_REQUIRED WORK_
From the line containing "The width and height of the screenshot is (674, 428)." down to the final line of the entries below, restate each line word for word and add nothing.
= = = = = = =
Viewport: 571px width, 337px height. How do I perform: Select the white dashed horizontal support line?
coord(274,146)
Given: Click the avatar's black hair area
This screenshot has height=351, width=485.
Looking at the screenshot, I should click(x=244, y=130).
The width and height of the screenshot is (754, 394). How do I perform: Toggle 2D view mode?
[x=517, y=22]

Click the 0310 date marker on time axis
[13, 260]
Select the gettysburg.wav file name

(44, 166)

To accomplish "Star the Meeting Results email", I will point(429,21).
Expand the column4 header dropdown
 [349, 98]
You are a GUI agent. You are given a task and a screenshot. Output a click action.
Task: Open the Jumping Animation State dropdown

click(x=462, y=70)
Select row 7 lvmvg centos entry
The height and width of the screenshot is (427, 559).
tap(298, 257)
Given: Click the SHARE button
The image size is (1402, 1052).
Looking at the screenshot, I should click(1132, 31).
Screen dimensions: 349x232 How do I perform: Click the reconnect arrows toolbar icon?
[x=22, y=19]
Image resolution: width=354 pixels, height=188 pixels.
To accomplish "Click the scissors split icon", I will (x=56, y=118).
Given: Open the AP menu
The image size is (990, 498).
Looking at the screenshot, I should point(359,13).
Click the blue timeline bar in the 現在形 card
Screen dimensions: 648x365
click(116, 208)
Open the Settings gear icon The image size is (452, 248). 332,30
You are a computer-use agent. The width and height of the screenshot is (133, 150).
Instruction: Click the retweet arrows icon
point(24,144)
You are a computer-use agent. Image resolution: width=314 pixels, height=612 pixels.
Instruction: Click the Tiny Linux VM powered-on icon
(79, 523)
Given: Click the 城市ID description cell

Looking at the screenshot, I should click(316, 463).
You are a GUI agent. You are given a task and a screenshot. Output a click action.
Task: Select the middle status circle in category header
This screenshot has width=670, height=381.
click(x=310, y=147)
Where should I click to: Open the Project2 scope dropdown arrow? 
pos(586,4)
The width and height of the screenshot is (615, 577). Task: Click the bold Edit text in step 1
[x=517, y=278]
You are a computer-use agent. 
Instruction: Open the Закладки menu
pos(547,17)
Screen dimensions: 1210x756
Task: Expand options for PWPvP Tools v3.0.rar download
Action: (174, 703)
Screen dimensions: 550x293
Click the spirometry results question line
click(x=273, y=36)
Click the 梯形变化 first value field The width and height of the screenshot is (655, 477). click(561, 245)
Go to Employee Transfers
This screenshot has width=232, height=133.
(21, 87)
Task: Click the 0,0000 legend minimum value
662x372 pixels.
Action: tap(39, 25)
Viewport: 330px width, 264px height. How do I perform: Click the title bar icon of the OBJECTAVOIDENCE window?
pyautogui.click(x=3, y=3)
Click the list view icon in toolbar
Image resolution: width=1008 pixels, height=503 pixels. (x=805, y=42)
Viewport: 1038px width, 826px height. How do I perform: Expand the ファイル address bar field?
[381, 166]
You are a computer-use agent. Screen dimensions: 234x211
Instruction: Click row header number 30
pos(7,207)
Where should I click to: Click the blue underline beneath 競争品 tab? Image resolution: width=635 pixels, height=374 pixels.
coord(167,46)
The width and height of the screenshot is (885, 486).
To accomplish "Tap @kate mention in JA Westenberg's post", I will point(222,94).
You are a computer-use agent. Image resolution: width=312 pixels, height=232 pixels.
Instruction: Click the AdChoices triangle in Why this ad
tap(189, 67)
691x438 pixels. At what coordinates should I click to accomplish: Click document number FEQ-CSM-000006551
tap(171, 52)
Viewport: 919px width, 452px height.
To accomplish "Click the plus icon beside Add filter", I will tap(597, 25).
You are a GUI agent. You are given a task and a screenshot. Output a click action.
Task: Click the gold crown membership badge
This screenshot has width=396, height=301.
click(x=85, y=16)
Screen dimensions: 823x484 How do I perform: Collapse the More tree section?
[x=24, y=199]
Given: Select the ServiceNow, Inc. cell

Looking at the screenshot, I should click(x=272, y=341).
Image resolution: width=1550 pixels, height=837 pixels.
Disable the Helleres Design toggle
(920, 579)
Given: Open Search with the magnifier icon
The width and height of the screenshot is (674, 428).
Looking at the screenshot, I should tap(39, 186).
= = = = = = =
_WRITTEN ANSWER_
The width and height of the screenshot is (674, 428).
Looking at the screenshot, I should tap(39, 186).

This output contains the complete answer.